_Задание_
Ответьте на вопросы по тексту для чтения, пронумеровав ответы так же.
1. Кого рассказчик спрашивал о том, как вести себя на вражеской территории?
2. Сколько километров оставалось до границы?
3. Что рассказчик посоветовал Ястребу во время остановки обоза на обед?

_Текст для чтения_
.....

Ну, а на вражеской территории? Как мы должны вести себя по отношению к гражданским немцам, к их детям, к их имуществу, к их жилищам?
Меня спрашивали об этом мои бойцы, я спрашивал парторгов Ястреба и Проскурникова, наконец, спросил майора Сопронюка. Но вразумительного ответа ни от кого не получил. Очевидно, наступление наше развилось столь стремительно, что политотдел фронта не успел спустить соответствующую инструкцию в политотделы армий, а те спустить еще ниже. Ну, и само собой разумеется, проявить какую-либо инициативу политработники 74-го ВСО не посмели.
До границы оставалось каких-нибудь 3 километра. Песчаная, безлесная низменность кончалась. На той стороне Ожица, на высоком берегу виднелся сплошной лес.
Наш обоз остановился на обед. Я посоветовал Ястребу провести краткие политзанятия: ведь мы подходили к границе, к логову зверя. Тогда всюду, в газетах, военных и центральных, на политзанятиях и даже просто в разговорах часто цитировались мудрые слова Сталина о «логове зверя».

.....

_Записанные данные_
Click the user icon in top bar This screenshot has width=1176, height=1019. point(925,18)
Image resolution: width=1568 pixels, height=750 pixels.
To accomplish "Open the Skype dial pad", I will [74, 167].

.....

_Ответ_
1. Парторгов Ястреба и Проскурникова, а затем майора Сопронюка.
2. Каких-нибудь 3 километра.
3. Провести краткие политзанятия.